Le ciment de scellement endodontique au silicate de calcium CeraSeal est une excellente option pour la technique d’obturation monocône (Fig. 13). Cette technique facilite grandement l’obturation du système des canaux radiculaires lors des traitements endocanalaires conservateurs. Grâce à ses caractéristiques physiques, CeraSeal peut procurer un joint 3D stable,19–21 sans qu’il soit nécessaire de recourir à des techniques de condensation verticale ou latérale, à chaud ou à froid. Les ciments au silicate de calcium présentent des propriétés intéressantes, notamment en ce qui concerne la stabilité physique et dimensionnelle, l’étanchéité, l’activité antibactérienne, la biocompatibilité et la bioactivité, la capacité de stimuler la cicatrisation des tissus périapicaux. Ils peuvent donc être associés en toute sécurité à la technique d’obturation monocône.20–22 Ces ciments sont en outre capables de prendre dans des milieux humides.
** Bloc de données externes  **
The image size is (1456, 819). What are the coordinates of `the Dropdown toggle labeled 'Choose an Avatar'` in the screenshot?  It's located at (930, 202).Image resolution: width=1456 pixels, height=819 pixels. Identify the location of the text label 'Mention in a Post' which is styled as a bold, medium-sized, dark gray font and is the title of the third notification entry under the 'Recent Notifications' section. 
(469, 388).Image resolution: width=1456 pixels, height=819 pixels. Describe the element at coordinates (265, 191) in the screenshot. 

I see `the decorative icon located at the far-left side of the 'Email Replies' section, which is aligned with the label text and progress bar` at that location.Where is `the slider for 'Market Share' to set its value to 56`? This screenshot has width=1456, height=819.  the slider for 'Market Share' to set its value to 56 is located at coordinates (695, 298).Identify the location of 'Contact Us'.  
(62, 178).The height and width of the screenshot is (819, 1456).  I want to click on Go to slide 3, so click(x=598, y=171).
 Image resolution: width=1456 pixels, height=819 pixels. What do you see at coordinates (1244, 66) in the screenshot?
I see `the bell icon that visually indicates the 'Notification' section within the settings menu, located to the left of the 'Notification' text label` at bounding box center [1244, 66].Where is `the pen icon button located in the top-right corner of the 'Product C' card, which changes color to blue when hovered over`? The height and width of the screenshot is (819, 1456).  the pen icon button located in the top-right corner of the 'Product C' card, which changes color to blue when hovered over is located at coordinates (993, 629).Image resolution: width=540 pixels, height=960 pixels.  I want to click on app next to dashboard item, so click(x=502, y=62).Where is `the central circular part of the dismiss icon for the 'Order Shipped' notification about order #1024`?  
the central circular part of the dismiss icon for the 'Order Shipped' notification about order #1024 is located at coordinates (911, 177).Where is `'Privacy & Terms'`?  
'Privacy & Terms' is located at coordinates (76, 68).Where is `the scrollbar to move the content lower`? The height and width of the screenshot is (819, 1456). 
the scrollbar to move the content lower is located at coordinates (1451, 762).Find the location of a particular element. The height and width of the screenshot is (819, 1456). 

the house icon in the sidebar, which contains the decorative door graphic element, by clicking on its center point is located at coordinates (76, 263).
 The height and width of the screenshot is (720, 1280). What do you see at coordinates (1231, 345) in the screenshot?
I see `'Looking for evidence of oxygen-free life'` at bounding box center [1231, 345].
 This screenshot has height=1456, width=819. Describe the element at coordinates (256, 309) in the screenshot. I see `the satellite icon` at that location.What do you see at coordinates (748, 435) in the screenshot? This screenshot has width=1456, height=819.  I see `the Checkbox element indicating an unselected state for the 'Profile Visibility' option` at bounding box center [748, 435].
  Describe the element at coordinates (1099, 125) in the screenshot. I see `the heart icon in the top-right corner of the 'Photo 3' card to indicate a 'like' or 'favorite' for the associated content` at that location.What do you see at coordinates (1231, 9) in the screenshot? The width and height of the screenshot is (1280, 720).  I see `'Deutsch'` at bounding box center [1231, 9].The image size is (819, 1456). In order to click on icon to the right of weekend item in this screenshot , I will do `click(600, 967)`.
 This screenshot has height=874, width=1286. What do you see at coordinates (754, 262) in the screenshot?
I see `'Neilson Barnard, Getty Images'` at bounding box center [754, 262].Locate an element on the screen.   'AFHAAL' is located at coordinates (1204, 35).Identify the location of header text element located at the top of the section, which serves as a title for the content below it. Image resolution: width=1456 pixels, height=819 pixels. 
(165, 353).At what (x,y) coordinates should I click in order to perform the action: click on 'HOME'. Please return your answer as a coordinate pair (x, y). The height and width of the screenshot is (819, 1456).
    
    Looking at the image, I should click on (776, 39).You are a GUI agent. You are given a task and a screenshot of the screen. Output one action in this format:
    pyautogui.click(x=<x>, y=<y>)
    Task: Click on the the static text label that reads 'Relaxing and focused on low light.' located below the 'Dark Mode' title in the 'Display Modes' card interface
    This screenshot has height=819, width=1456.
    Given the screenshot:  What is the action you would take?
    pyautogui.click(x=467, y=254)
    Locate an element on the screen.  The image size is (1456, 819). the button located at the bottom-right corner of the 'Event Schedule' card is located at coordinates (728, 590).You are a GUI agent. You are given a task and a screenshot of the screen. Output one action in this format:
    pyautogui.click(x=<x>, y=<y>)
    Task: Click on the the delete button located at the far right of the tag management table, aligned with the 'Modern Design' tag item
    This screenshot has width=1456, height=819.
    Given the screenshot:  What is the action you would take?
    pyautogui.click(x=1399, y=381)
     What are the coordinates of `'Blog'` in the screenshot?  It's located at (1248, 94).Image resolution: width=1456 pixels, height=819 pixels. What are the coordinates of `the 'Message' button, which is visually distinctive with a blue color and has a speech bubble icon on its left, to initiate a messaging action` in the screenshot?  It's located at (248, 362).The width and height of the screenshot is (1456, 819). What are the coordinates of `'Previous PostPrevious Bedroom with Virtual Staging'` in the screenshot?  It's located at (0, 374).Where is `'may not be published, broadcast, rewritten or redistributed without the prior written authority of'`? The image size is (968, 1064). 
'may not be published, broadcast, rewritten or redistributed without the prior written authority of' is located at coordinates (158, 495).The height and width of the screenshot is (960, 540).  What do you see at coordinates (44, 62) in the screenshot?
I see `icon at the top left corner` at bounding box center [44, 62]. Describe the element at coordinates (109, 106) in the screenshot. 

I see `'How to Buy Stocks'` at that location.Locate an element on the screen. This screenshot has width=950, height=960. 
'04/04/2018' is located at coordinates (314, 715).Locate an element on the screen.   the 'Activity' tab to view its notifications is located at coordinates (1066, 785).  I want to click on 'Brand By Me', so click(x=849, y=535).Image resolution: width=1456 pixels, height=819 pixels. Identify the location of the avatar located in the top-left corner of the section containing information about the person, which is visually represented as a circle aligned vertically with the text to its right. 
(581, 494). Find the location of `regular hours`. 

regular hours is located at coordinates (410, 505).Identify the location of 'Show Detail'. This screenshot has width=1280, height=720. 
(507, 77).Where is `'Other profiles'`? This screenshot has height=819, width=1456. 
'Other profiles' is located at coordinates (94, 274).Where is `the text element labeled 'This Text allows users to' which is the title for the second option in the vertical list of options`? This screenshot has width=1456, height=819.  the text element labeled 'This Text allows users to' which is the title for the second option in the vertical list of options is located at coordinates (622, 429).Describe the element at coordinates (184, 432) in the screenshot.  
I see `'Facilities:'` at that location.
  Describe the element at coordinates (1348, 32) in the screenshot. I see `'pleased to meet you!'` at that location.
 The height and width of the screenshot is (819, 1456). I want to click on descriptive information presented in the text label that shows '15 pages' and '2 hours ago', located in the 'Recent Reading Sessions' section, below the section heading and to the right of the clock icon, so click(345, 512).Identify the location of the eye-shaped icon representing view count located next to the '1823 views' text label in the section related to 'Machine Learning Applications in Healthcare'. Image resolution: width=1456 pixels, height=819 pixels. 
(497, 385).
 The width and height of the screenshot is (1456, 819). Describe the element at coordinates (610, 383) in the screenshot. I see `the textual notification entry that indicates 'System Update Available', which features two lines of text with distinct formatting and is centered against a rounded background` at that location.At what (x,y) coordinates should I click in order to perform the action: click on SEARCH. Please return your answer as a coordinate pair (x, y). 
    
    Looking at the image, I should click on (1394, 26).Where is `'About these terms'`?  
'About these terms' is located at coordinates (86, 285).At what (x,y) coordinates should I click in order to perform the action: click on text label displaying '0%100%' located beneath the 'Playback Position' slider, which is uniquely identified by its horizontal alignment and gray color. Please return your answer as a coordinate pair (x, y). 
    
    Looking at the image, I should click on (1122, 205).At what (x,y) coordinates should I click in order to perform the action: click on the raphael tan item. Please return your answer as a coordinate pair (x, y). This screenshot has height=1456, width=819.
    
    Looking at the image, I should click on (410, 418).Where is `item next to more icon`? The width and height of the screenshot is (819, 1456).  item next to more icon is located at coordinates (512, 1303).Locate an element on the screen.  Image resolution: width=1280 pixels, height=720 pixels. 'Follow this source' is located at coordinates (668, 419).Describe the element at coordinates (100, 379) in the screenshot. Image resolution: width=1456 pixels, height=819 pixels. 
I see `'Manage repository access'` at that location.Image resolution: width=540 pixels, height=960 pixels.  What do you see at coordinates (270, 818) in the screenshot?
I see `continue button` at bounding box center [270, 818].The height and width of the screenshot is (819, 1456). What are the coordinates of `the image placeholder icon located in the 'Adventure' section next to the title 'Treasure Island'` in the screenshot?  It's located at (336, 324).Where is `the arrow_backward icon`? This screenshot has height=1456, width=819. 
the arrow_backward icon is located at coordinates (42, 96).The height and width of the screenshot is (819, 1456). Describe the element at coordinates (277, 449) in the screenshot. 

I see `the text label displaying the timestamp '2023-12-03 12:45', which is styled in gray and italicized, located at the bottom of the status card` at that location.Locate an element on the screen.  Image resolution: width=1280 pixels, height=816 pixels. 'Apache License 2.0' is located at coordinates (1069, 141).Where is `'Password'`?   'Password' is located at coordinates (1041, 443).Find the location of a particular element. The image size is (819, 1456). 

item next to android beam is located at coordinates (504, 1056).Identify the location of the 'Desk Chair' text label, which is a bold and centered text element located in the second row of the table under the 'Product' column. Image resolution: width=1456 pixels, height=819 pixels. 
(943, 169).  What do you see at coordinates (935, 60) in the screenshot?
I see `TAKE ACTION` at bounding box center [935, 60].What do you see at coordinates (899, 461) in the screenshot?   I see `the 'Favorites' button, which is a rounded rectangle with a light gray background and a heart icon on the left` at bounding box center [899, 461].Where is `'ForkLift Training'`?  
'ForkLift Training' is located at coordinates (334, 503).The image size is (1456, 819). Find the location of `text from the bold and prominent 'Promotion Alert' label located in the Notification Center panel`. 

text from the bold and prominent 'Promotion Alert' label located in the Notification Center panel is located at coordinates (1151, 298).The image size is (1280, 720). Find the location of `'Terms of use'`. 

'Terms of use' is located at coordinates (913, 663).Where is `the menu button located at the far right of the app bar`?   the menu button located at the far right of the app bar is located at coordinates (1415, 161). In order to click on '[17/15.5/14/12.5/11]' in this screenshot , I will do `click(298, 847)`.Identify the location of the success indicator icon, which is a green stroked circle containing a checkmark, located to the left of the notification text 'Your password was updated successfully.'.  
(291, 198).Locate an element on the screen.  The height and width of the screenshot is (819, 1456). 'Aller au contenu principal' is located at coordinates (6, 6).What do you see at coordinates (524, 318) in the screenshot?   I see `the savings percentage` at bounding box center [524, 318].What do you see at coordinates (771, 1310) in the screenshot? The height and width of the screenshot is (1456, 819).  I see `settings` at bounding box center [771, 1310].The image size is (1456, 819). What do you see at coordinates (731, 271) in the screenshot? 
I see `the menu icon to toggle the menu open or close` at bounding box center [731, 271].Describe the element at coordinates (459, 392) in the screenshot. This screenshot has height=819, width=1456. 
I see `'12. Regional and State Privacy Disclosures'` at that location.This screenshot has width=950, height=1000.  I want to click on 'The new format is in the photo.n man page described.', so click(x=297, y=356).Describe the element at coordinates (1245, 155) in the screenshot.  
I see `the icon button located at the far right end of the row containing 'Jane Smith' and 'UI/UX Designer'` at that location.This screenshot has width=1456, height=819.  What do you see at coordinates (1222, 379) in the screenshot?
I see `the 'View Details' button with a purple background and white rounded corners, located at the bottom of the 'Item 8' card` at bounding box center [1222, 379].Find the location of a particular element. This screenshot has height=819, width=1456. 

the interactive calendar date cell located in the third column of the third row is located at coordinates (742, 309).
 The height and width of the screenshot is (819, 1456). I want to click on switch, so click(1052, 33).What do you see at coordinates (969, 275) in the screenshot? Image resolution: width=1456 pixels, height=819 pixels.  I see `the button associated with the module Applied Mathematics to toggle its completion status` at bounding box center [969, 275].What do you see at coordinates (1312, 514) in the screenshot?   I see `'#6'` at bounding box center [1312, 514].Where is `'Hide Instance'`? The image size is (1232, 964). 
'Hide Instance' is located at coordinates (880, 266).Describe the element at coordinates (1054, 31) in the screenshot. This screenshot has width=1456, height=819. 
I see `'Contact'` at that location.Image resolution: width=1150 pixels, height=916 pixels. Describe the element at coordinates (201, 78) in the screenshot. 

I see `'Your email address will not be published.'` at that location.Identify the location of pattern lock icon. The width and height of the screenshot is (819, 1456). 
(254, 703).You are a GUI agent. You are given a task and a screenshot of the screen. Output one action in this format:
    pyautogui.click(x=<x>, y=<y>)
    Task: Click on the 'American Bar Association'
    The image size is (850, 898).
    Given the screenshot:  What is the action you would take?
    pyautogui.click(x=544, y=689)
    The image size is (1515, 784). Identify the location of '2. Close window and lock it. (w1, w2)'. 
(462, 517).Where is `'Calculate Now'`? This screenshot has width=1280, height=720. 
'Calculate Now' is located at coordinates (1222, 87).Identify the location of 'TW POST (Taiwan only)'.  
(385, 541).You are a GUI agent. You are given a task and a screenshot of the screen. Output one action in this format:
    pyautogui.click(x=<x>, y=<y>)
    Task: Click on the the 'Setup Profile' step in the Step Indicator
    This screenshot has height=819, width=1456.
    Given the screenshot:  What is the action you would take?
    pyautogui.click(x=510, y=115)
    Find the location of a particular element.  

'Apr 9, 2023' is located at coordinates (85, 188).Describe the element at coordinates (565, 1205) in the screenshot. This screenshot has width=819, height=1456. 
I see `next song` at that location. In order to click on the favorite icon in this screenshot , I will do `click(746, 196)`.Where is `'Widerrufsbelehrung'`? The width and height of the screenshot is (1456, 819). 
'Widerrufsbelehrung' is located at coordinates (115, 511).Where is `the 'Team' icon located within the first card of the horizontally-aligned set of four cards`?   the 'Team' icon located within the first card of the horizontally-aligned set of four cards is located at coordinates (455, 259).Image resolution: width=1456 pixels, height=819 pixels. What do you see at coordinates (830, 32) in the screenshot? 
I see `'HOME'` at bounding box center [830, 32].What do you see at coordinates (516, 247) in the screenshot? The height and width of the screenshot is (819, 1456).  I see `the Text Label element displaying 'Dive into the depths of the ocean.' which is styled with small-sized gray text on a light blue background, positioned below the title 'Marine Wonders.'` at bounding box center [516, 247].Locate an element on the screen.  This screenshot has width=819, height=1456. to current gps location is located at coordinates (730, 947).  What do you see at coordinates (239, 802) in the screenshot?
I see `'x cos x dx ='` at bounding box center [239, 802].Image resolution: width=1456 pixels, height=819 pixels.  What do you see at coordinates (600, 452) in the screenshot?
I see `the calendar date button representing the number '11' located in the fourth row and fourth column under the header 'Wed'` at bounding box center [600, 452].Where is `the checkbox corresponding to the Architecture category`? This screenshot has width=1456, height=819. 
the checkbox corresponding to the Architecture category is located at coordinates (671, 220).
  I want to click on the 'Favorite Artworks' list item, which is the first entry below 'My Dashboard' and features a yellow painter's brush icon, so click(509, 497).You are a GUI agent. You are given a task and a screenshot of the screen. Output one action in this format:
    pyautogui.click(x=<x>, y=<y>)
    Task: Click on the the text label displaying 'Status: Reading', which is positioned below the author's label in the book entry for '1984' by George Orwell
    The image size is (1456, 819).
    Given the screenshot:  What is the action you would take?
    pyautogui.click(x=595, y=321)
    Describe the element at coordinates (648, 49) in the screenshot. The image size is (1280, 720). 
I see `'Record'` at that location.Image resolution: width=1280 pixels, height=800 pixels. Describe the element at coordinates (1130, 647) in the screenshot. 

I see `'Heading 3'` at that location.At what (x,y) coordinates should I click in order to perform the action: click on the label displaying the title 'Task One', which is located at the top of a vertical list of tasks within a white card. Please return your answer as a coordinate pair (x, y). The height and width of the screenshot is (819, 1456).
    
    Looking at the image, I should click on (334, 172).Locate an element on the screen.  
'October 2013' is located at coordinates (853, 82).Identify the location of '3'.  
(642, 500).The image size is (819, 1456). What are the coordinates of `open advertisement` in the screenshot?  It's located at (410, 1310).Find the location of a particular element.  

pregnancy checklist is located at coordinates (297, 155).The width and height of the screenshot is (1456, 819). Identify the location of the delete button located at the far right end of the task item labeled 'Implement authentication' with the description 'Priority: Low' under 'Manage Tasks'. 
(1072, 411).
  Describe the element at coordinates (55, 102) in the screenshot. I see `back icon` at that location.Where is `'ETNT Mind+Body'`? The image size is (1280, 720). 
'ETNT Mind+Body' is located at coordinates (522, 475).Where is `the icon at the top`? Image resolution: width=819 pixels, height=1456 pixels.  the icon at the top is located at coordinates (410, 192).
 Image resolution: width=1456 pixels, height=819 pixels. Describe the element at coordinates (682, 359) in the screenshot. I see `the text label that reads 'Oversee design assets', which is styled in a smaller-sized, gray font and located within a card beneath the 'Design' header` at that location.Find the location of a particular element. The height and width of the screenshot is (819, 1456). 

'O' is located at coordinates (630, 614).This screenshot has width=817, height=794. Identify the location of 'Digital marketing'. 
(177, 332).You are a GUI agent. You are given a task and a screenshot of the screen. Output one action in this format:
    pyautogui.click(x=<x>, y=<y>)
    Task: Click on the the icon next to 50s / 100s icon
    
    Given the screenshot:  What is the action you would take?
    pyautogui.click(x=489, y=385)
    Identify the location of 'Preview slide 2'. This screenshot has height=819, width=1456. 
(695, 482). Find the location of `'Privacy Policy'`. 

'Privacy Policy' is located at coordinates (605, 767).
Cette propriété est d’une importance majeure dans la mesure où la dentine a une teneur en humidité d’environ 20 % et le travail dans des conditions saturées en humidité est une constante dans la profession dentaire.20, 21, 23

Conclusion

Compte tenu de tous les avantages biologiques et fonctionnels de la transplantation autogène d’une dent par rapport à la pose d’un implant, et de toutes les possibilités d’une approche minimalement invasive du traitement endocanalaire offertes par les nouvelles technologies appliquées aux dispositifs endodontiques, aux limes et aux matériaux de scellement, cette intervention peut représenter une option thérapeutique pertinente, en particulier chez les patients jeunes et coopératifs.3

Note éditoriale:

Cet article a été initialement publié dans le magazine roots–international magazine of endodontics, volume 17, numéro 1/2021 et dans le journal Dental Tribune France MAI 2022 – VOL. 14, NO. 5. Une liste complète des références est disponible auprès de l’éditeur.